Das ändert sich nun mit den LNG-Terminals. „Über deren Einspeisungen entsteht ein zunehmend größerer Zusammenhang zum Weltmarkt“, erklärt die Expertin. Damit hätten das weltweite LNG-Angebot, aber auch die Nachfrage beispielsweise in Asien einen recht dominanten Einfluss auf die Gaspreise in Deutschland. Im Umkehrschluss gilt aber auch: „Je mehr Marktteilnehmer, desto geringer die Abhängigkeiten von einem einzelnen. LNG stützt gerade in Deutschland und Europa die Energiesicherheit.“ 

 30 Milliarden Kubikmeter Erdgas als LNG-Potenzial  

 Die Internationale Energiebehörde (IAE) geht davon aus, dass die europäischen LNG-Importe mittelfristig mit einem Anteil von 35 bis 40 Prozent am europäischen Primärenergiebedarf stabil bleiben. Laut Bundesnetzagentur kamen im ersten Halbjahr 2023 über die drei LNG-Terminals Wilhelmshaven, Brunsbüttel und Lubmin 33,8 Terawattstunden in Deutschland an – Tendenz steigend. Dies entspricht einem Anteil von 6,4 Prozent der deutschen Gasimporte. Sind alle geplanten Terminals in Betrieb, beziffert das Bundesministerium für Wirtschaft und Klimaschutz die Gesamtkapazität auf rund 30 Milliarden Kubikmeter Erdgas – knapp die Hälfte dessen, was noch 2021 per Pipeline aus Russland importiert worden war. 
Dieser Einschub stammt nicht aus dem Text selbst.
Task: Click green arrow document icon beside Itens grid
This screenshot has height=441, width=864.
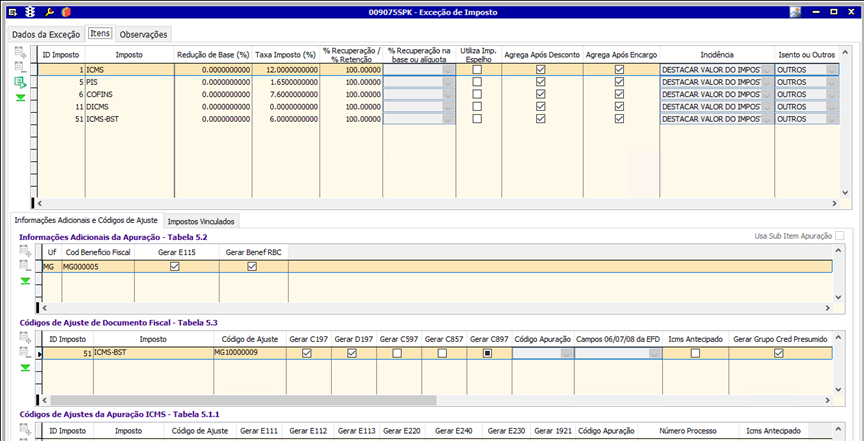Action: tap(20, 83)
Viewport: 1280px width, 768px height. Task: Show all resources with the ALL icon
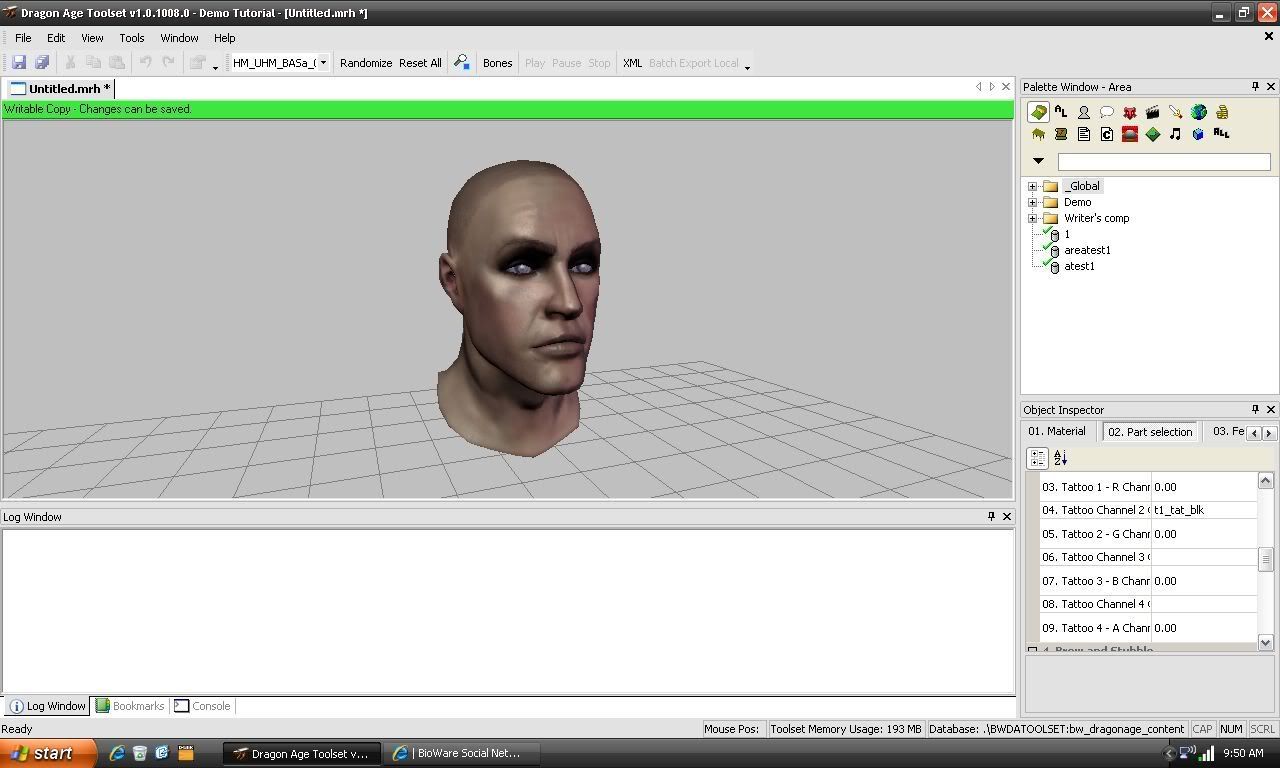click(1221, 133)
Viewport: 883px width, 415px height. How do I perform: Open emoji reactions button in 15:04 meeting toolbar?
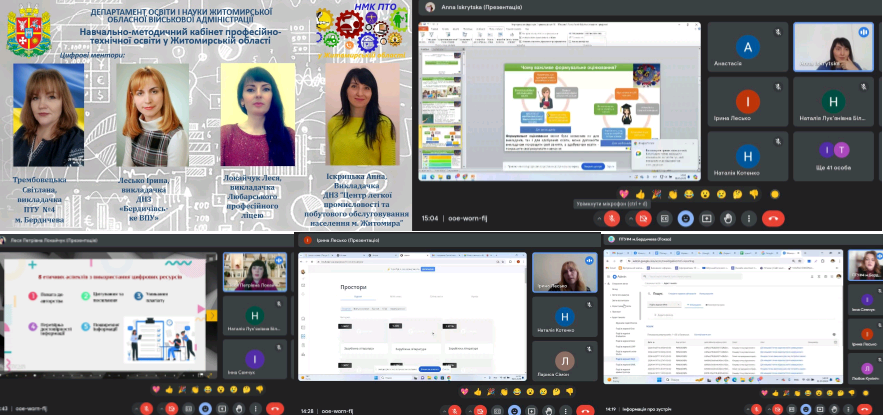coord(686,217)
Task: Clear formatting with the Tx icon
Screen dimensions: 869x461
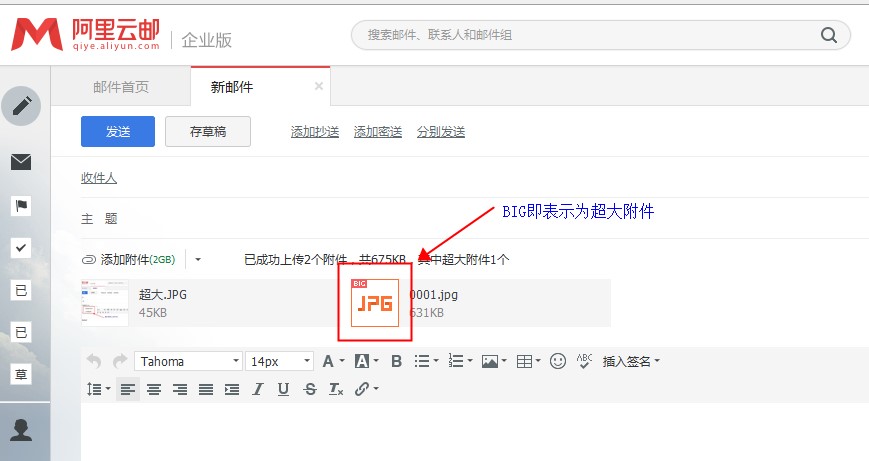Action: 336,389
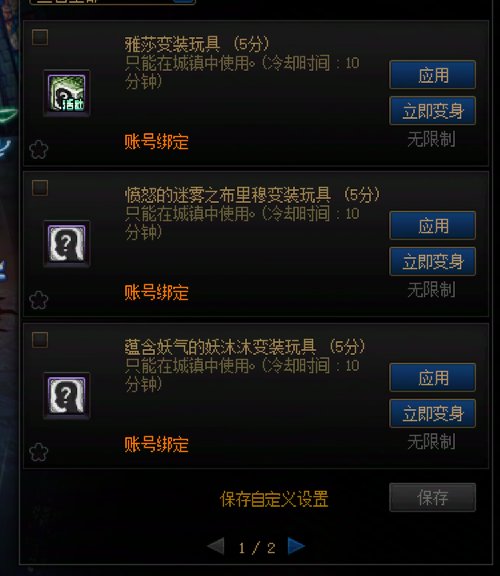
Task: Click 立即变身 for 雅莎变装玩具
Action: coord(432,111)
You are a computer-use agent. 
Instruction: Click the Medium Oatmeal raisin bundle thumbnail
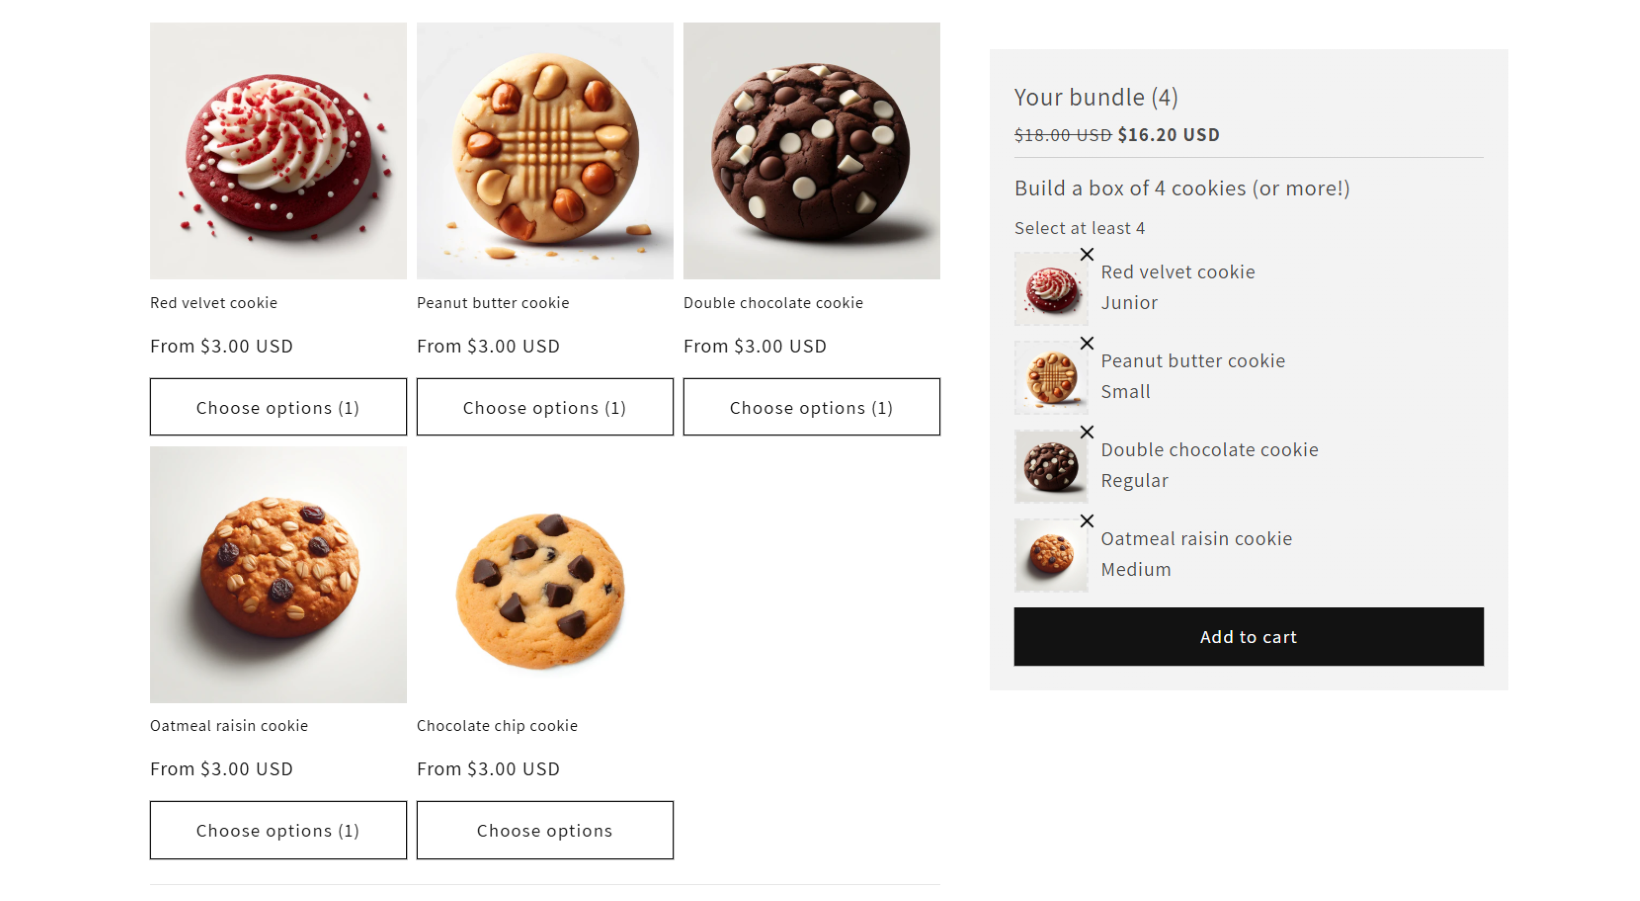[x=1051, y=554]
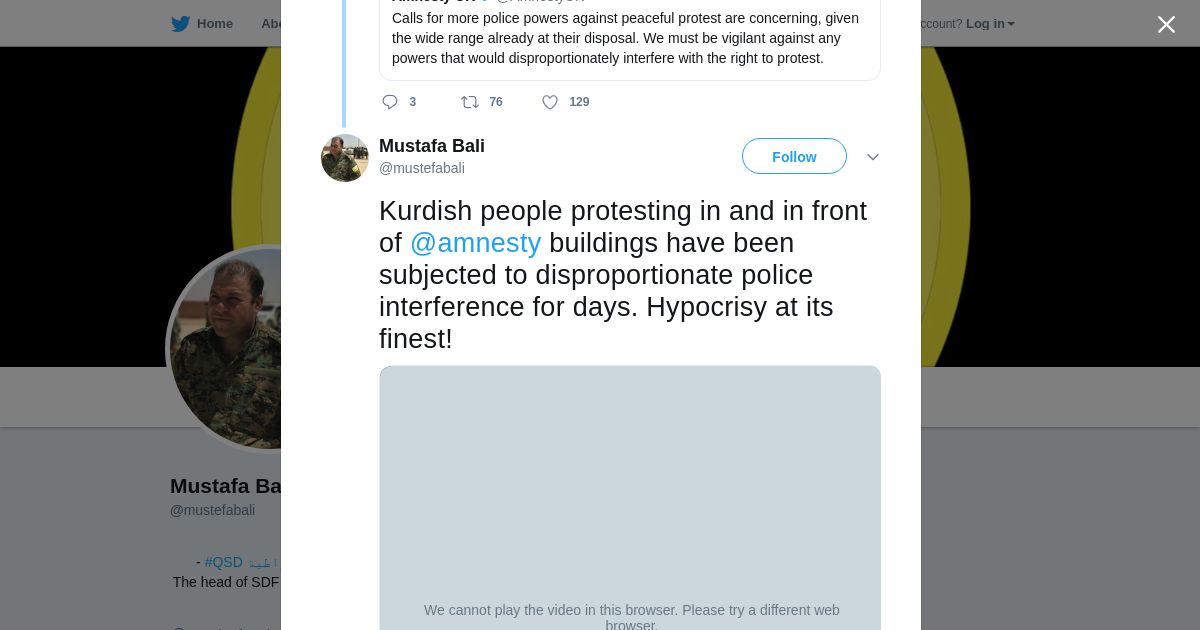Expand the chevron menu beside Follow
The height and width of the screenshot is (630, 1200).
tap(872, 157)
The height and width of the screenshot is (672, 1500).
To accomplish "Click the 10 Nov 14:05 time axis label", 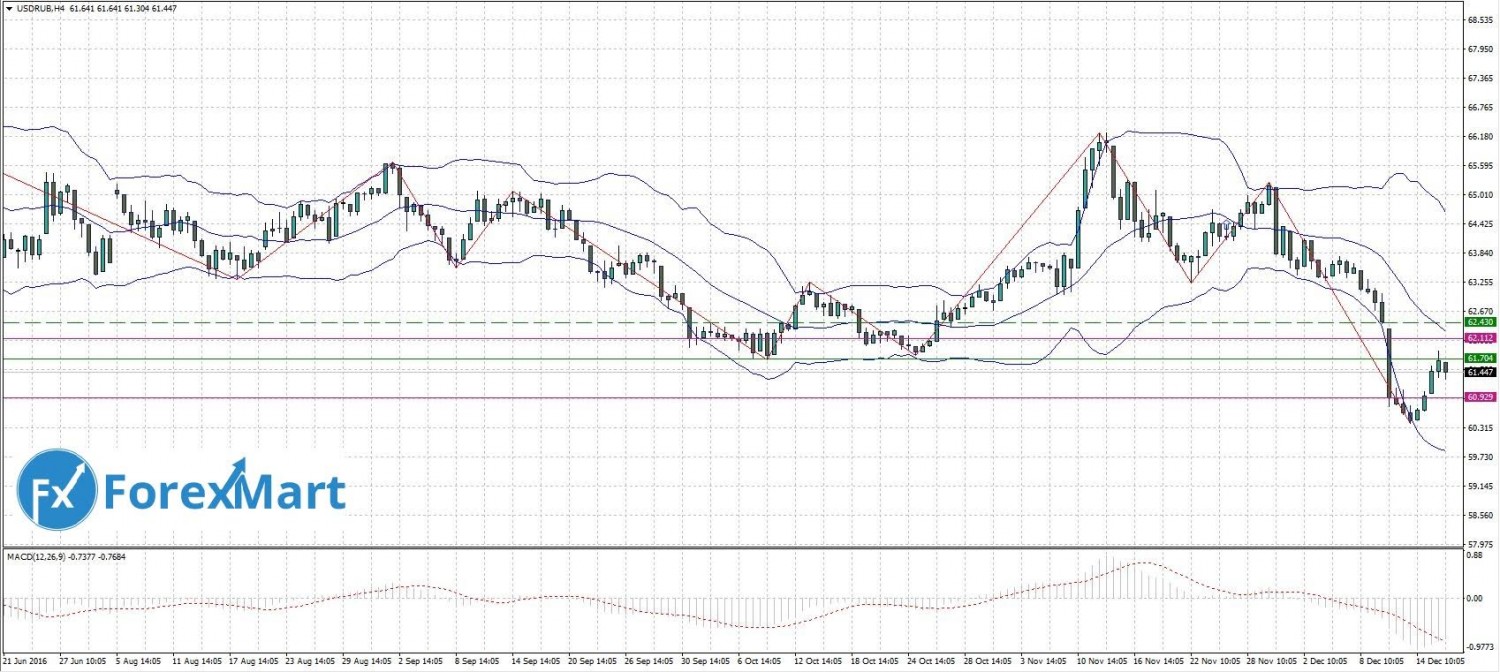I will 1101,662.
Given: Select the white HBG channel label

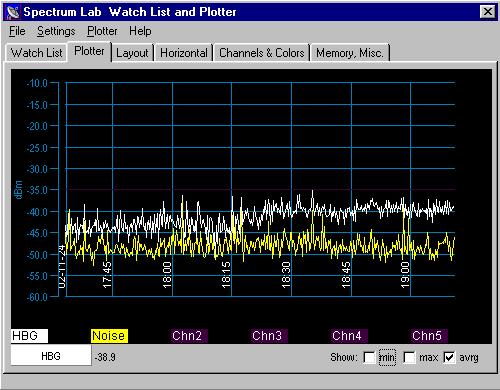Looking at the screenshot, I should click(x=29, y=336).
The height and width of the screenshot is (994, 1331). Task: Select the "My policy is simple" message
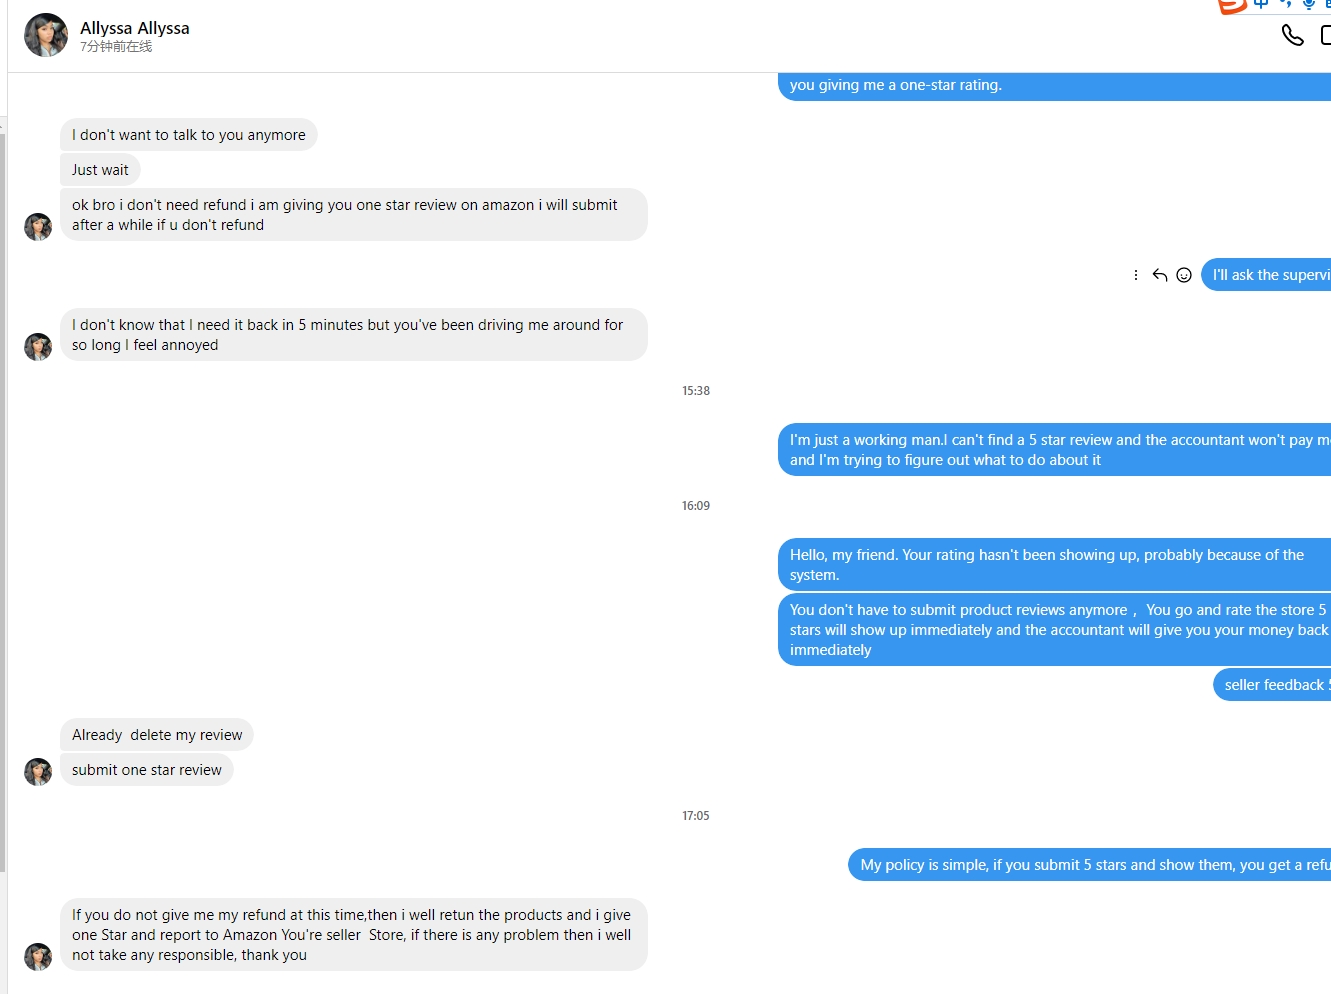(1092, 865)
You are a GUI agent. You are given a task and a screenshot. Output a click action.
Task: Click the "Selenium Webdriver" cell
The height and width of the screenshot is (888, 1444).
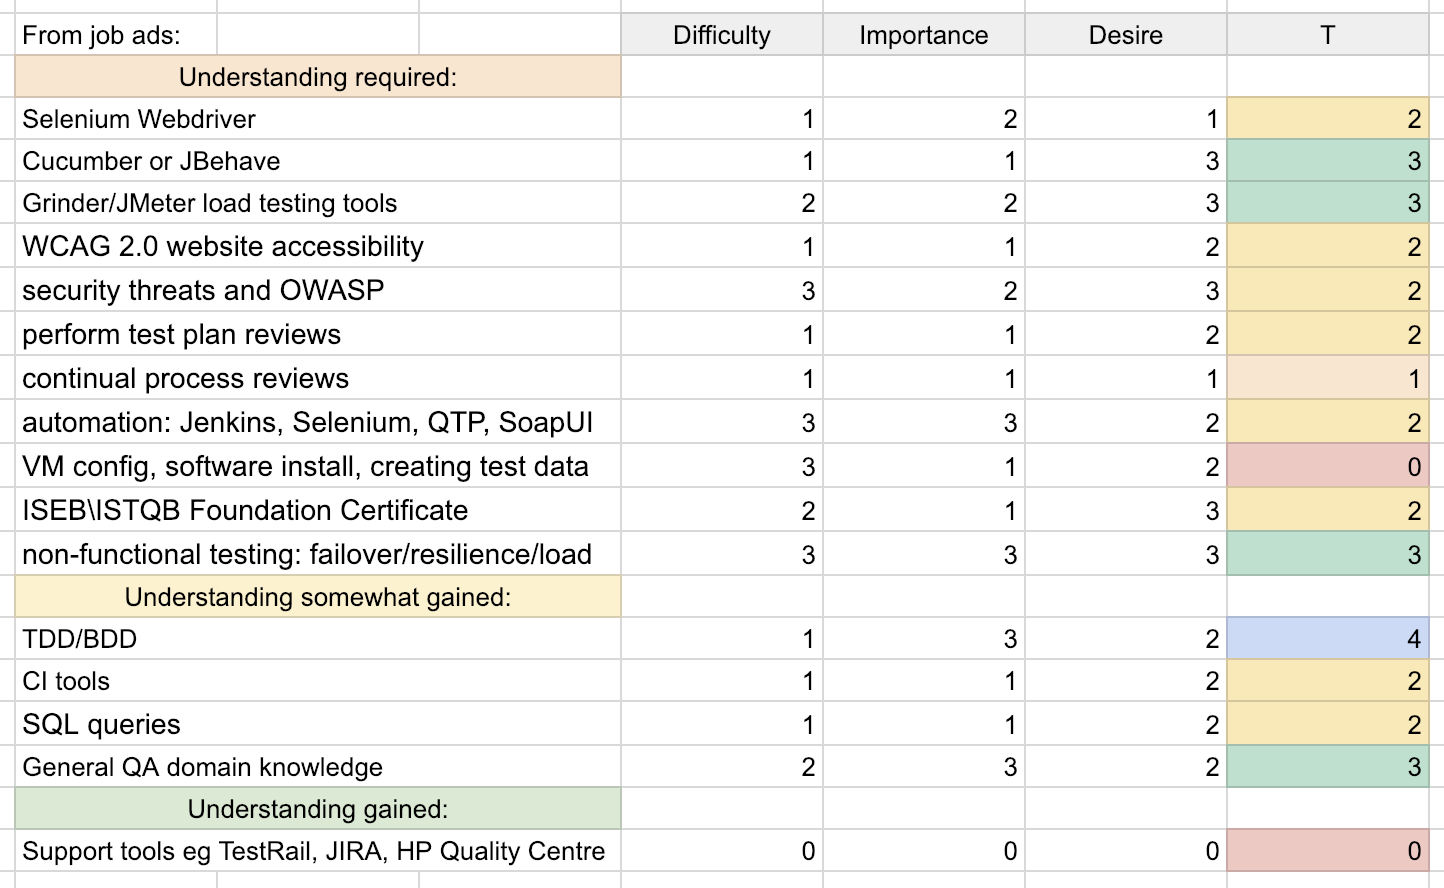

Auf die Klimaneutralität zahlt konventionelles LNG zwar nicht ein. Perspektivisch könnte sich allerdings Bio-LNG aus erneuerbarem Biogas oder synthetischem Gas herstellen lassen. In welchem Umfang das geschieht und inwieweit das Bio-LNG dann auch über die Weltmeere transportiert wird, muss sich erst noch zeigen.  

 Langfristige Nutzungsoptionen der LNG-Terminals 

 „Für mich liegt die Zukunft der LNG-Terminals in der Einbindung in die zukünftige Wasserstoff-Infrastruktur“, sagt Altenburger. Zu den langfristigen Nutzungsoptionen der Terminals zählt laut einer aktuellen Studie des Fraunhofer-Instituts für System- und Innovationsforschung (ISI) auch die Umrüstung ihrer Komponenten auf potenziell klimaneutrale Energieträger wie flüssigen Wasserstoff oder flüssiges Ammoniak. Auch an dieser Stelle gibt es noch viele Unsicherheitsfaktoren, wie Projektkoordinator Dr. Florian Schreiner erklärt: „Die Frage nach der Machbarkeit der Umrüstung hängt von vielen Faktoren ab: Die zukünftige Nachfrage nach beiden Energieträgern ist noch ungewiss. Und wir benötigen verlässlichere Bedarfsprognosen, um die Planungssicherheit zu verbessern.“ 

In jedem Fall schließt sich auch an dieser Stelle der Kreis zum Gasverteilnetz und damit zur Thüga-Gruppe: Ob LNG, Bio-LNG, flüssiger Wasserstoff oder flüssiges Ammoniak – ohne Verteilinfrastruktur können Energieträger von Schiffen wie der „Höegh Esperanza“ nicht zu den Verbrauchern vor Ort kommen.